▶ [Problem] Copy all lines holding the word "text" from the entries.

▶ [Stored data]
--- START ---

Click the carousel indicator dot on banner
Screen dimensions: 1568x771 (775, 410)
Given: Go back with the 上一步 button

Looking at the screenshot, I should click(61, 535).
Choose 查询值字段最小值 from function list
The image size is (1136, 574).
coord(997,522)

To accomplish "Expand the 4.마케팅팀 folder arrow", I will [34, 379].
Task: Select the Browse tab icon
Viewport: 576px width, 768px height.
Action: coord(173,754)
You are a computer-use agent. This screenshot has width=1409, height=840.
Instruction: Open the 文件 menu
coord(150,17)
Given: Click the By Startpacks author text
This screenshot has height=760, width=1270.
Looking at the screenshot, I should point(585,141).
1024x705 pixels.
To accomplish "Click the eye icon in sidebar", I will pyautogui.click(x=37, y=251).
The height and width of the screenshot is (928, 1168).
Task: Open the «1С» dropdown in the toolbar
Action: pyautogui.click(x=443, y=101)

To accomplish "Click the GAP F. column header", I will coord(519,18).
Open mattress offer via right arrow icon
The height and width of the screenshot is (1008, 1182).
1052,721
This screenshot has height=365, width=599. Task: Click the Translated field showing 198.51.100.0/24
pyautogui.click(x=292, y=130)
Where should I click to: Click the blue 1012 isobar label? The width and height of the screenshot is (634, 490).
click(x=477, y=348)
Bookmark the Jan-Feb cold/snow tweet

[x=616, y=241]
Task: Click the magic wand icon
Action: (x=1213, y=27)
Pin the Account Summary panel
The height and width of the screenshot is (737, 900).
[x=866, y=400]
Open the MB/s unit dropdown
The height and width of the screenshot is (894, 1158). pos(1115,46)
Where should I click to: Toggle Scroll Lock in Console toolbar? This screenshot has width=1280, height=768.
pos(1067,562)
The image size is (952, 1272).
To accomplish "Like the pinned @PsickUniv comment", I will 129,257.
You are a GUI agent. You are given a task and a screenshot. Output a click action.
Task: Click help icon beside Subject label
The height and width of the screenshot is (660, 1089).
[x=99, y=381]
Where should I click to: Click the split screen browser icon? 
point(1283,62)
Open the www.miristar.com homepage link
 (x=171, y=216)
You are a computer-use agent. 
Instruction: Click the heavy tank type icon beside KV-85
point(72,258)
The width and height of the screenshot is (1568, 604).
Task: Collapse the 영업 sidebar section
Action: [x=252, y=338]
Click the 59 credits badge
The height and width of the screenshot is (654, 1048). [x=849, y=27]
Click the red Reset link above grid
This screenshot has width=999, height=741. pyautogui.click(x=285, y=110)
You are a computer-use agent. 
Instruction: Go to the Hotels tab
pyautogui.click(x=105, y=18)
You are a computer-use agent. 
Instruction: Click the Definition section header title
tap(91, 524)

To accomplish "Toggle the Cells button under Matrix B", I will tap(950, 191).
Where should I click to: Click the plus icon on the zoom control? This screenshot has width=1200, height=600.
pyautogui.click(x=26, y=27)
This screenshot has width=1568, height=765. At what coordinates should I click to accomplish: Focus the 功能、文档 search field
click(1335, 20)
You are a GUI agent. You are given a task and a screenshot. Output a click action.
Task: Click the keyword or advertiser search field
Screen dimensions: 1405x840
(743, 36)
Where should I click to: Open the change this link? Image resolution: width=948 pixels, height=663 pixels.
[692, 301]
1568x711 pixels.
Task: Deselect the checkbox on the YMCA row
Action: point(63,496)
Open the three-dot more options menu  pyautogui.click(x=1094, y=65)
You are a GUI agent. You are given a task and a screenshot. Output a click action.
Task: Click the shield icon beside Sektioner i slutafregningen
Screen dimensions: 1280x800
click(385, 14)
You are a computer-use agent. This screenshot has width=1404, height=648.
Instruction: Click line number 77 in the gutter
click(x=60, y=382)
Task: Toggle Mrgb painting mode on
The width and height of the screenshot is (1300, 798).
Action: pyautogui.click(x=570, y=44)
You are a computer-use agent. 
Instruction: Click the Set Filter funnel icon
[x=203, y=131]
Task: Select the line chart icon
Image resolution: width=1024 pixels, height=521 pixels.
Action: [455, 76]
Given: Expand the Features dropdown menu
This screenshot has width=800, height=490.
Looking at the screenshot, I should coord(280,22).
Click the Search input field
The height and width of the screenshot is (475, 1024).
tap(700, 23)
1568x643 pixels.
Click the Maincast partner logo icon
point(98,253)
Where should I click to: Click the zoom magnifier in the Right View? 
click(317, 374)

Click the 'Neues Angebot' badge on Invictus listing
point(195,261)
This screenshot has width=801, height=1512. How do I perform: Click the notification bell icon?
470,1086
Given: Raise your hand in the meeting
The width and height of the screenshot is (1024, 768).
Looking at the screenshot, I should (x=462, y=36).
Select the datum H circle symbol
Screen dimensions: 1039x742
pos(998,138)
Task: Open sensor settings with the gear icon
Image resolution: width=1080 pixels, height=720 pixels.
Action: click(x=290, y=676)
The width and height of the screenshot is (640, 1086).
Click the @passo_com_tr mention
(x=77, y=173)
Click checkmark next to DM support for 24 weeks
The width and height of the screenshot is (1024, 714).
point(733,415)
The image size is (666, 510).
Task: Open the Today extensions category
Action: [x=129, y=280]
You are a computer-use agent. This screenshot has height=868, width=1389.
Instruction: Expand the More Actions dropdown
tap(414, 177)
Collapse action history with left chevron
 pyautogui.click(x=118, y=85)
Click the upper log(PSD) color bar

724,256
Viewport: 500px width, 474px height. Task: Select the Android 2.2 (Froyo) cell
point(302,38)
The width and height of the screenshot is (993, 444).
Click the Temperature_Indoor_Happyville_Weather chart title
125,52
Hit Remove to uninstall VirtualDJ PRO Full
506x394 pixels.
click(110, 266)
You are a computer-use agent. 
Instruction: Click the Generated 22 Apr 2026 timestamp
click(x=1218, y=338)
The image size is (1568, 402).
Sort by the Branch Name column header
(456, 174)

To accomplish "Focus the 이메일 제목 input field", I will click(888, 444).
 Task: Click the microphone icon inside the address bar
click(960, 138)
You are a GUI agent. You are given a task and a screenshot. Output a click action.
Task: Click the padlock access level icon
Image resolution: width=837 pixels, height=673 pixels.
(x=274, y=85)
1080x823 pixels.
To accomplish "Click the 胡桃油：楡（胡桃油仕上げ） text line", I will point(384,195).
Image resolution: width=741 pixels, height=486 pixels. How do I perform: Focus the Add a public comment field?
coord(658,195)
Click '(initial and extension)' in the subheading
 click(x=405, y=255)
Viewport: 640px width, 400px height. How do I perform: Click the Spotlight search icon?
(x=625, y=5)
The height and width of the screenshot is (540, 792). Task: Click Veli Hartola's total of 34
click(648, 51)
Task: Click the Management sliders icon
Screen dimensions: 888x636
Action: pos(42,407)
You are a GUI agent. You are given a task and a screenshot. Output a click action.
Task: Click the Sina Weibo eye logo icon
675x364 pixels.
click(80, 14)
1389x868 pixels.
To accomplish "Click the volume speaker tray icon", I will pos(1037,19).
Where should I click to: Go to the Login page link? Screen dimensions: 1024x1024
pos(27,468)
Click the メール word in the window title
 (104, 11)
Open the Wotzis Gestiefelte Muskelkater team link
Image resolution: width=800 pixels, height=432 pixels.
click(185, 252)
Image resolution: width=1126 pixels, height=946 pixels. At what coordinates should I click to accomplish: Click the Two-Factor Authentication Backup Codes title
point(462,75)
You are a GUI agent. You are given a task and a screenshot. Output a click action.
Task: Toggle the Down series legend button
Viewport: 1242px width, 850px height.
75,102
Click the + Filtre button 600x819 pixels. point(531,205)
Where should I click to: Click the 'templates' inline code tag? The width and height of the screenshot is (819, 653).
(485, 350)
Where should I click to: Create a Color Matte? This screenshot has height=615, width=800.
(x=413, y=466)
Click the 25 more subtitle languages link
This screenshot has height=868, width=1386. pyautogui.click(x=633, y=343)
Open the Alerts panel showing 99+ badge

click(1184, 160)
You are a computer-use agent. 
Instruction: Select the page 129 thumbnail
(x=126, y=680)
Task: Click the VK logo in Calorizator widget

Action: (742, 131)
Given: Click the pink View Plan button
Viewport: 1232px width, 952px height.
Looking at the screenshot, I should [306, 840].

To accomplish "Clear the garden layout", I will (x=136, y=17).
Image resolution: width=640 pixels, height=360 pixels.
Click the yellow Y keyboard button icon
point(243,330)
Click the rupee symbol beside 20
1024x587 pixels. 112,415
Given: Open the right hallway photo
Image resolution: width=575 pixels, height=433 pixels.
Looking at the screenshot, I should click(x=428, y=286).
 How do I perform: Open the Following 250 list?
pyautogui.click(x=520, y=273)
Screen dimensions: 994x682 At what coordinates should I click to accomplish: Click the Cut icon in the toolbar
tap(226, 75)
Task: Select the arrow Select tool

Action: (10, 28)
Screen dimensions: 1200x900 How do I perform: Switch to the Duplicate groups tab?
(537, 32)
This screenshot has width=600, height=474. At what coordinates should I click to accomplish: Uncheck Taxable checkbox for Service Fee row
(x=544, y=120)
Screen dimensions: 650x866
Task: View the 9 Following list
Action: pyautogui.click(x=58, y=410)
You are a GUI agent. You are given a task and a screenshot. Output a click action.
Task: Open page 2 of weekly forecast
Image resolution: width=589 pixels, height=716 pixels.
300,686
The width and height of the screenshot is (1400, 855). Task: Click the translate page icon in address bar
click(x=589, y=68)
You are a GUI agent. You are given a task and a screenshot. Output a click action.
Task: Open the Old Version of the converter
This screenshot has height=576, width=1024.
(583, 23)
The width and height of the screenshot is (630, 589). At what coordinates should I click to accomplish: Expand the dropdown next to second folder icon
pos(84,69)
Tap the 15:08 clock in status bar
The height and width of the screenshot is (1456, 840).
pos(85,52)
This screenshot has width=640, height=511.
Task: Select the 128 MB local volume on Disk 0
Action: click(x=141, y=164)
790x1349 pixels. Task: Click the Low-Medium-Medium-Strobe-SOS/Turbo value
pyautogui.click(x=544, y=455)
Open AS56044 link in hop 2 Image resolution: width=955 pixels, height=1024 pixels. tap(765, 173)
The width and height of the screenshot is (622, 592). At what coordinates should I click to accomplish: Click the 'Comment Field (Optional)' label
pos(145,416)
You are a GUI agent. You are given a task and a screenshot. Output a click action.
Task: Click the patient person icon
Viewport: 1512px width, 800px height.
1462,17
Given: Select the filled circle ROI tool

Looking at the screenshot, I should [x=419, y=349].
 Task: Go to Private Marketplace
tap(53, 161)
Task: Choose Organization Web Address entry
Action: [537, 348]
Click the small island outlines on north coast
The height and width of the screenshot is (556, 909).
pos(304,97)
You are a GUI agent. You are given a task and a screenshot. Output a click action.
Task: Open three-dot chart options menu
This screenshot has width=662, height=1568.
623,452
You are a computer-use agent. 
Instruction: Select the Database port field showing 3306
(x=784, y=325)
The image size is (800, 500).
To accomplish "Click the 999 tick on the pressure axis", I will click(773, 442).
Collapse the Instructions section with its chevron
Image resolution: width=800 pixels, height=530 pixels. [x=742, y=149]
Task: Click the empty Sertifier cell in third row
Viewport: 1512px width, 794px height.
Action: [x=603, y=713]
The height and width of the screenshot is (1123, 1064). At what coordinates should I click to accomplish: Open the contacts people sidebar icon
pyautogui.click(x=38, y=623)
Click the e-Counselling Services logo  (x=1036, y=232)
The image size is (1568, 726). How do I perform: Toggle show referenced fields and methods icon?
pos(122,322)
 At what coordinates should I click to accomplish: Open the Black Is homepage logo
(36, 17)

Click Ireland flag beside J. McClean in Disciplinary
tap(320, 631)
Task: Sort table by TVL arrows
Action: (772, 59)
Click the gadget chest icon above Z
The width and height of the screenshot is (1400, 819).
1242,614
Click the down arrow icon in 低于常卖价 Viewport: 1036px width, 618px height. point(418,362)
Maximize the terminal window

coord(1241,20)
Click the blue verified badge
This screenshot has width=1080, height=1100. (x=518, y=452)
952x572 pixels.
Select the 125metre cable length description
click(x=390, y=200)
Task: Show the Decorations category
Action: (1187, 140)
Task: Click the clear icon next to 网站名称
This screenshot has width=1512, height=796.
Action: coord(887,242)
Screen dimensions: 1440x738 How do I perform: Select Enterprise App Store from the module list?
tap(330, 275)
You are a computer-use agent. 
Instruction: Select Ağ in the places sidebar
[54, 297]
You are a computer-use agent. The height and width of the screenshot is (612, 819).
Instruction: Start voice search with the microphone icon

--- END ---

▶ [Result of the task]
Given: Click the By Startpacks author text
To accomplish "Click the 胡桃油：楡（胡桃油仕上げ） text line", I will point(384,195).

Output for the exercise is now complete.